[c-nsp] 7600 RSP720 SRD4 bgp bounce triggers cpu exhaustion

Mon Oct 31 16:53:04 EDT 2011

Hardware is 7600s, software version 12.2(33)SRD4, RSP720s, each with either 2GB or 4GB ram.  All cards have DFC 3BXLs or better. Nothing fancy only ipv4 and ipv6 and HSRP across 8-12 SVIs.  Two peering routers with a variety of transit peers (full tables) and dozens of bilateral peers.
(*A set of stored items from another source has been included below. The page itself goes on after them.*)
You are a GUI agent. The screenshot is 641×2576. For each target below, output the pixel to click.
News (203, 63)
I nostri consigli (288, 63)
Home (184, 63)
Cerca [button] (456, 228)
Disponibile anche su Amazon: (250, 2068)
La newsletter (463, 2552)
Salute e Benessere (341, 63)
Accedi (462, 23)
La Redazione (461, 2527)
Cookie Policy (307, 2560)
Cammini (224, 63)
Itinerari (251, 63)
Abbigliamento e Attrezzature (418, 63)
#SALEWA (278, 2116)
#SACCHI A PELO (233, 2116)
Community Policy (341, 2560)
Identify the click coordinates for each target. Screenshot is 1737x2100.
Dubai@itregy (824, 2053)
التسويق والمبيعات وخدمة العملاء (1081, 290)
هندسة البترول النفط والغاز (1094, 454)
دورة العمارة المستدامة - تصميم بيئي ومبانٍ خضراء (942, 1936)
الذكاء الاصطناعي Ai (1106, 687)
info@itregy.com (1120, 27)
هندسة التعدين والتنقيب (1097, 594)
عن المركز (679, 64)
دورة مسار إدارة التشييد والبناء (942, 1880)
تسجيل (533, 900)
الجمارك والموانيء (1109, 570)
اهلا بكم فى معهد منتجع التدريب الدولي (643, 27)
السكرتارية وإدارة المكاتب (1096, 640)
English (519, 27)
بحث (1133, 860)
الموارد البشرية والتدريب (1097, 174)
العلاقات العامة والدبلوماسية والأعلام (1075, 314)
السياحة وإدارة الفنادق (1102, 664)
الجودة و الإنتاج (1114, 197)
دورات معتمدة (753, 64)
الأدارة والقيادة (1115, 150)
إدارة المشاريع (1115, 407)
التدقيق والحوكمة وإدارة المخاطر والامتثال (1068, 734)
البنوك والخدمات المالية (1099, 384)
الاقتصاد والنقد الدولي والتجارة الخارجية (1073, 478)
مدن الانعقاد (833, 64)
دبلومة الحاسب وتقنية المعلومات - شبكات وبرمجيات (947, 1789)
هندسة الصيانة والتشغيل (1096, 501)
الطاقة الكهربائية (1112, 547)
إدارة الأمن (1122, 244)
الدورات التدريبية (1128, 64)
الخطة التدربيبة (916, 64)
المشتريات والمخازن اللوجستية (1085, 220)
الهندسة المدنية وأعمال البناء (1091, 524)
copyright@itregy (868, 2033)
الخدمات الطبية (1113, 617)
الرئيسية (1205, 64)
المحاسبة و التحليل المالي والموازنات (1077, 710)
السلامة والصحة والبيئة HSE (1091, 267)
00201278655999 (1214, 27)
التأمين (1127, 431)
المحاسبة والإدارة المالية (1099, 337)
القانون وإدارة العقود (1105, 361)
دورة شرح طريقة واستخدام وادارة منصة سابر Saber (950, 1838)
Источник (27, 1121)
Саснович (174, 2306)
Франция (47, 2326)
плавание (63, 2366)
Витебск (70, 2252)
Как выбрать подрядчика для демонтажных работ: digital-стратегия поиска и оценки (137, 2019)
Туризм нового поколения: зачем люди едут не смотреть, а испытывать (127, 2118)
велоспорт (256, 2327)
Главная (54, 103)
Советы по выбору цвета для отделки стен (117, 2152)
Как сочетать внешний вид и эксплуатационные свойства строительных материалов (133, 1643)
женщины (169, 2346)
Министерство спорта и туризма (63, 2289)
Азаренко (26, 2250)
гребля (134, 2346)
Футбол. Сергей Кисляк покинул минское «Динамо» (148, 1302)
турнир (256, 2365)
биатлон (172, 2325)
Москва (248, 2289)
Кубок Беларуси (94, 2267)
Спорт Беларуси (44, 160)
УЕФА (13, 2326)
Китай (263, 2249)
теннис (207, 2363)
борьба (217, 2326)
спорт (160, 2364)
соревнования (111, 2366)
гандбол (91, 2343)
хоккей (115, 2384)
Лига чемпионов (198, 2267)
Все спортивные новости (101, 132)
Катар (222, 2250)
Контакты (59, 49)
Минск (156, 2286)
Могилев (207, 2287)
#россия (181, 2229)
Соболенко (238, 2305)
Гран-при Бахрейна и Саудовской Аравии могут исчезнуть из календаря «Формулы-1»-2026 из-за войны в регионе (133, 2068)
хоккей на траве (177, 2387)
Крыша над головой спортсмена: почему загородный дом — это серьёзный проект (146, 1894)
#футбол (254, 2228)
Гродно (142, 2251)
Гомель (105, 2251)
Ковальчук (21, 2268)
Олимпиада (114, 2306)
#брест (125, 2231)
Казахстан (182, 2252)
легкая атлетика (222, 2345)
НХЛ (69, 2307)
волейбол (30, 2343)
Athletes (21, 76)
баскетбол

Problem is that when IBGP (or the circuit itself) drops between the core & peering routers, the rest of the network practically falls apart with much unnecessary disruption. Drops of big EBGP peers doesn't seem to cause the problem.  Logs say basically:

1) connected interface interface or IBGP drops;
2) seconds later either OSPF to different IBGP neighbors resets, or HSRP transitions swapping the master status
3) more seconds pass and other BGP neighbors start to drop
4) from here on, random failures of OSPF and HSRP perhaps till it settles down 3-5 minutes later

I conclude that something is hammering the CPU horribly enough by #1 to cause 2-4 above.  When I log in and look during the churn, IP Input is hanging around 50% of processor with BGP router taking up usually the rest.  Have some basic packet filter ACLs on a few interfaces, but nothing extensive.

What could cause IP input to be so high?  "show interfaces stats" does not reveal what seems to be a disproportionate amount of packets getting processor switched.  "show ip cef switching statistics" doesn't look that bad, at least any as a % of the total at the bottom. Anything else to inspect?

The L3 links between core routers and peering routers have MTU 9216, and "show ip bgp neighbor" shows an appropriate max data segment of 9176 bytes.  The link between each core router is an SVI with MTU 1500.  Again it looks like "show ip bgp neighbor" BGP is detecting the right segment size of 1460.  Question is if this transit path in the middle having a smaller MTU causes the core routers in the middle any sort extra workout during BGP convergence (full IBGP mesh in this configuration)?  I don't think any sort of fragmentation is happening here.

Any known defects like this in SRD4?  Any recommendations or feedback for SRE, etc?  I don't recall having this issue back when running SRC code, but 

Am using "neighbor .... fall-over" in my IBGP peer-group to promote faster convergence.  Would that aggravate the CPU situation above? BGP & OSPF timers are default.

Thanks for any insight!